The normal version of FParsec (though not the Low-Trust version) reads the input chunk-wise, or "block-wise", as I call it in the CharStream
documentation. Thus, if you construct a CharStream
from a System.IO.Stream
and the content is large enough to span multiple CharStream
blocks, you can start parsing before you've fully retrieved the input.
Note however, that the CharStream
will consume the input stream in chunks of a fixed (but configurable) size, i.e. it will call the Read
method of the System.IO.Stream
as often as is necessary to fill a complete block. Hence, if you parse the input faster than you can retrieve new input, the CharStream
may block even though there is already some unparsed input, because there's not yet enough input to fill a complete block.
Update
The answer(s) to your ultimate questions: 42.
How you implement the Stream
from which you construct the CharStream
is entirely up to you.

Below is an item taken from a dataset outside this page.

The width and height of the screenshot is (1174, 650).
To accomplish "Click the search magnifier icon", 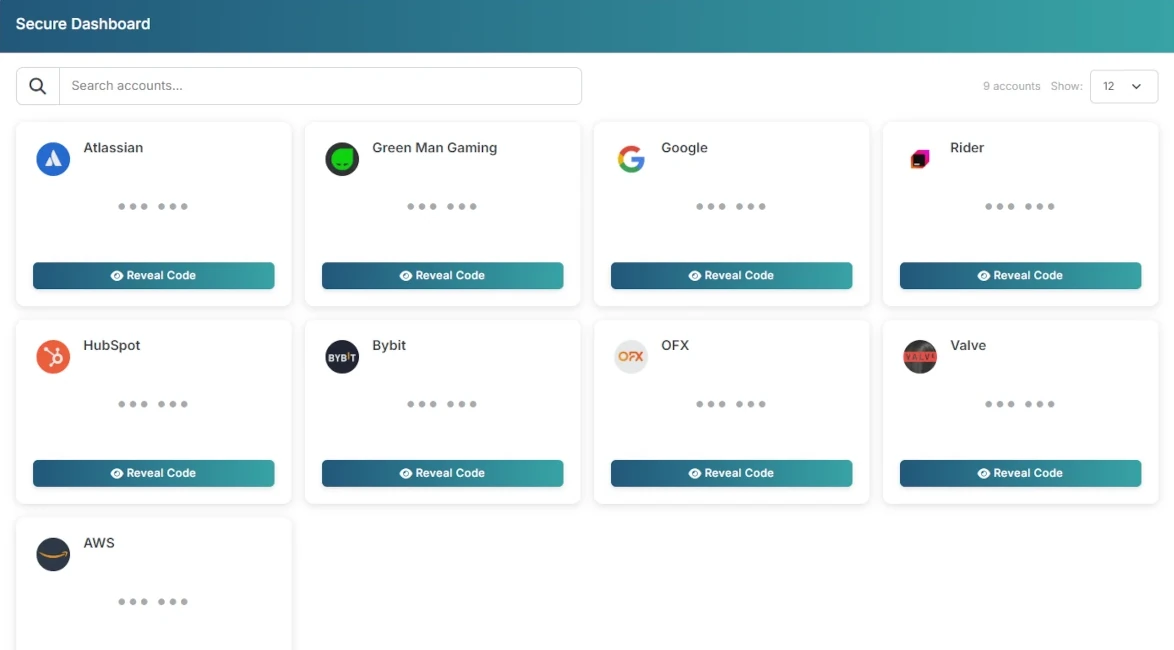I will (37, 85).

The restriction you're remembering that excludes parallel access only applies to the CharStream
class, which isn't thread safe.
Implementing the Stream
as a circular buffer will likely restrict the maximum distance over which you can backtrack.
The block size of the CharStream
influences how far you can backtrack when the Stream
does not support seeking.
The simplest way to parse input asynchronously is to do the parsing in an async task (i.e. on a background thread). In the task you could simply read the socket synchronously, or, if you don't trust the buffering by the OS, you could use a stream class like the BlockingStream
described in the article you linked in the second comment below.
If the input can be easily separated into independent chunks (e.g. lines for a line-based text format), it might be more efficient to chunk it up yourself and then parse the input chunk by chunk.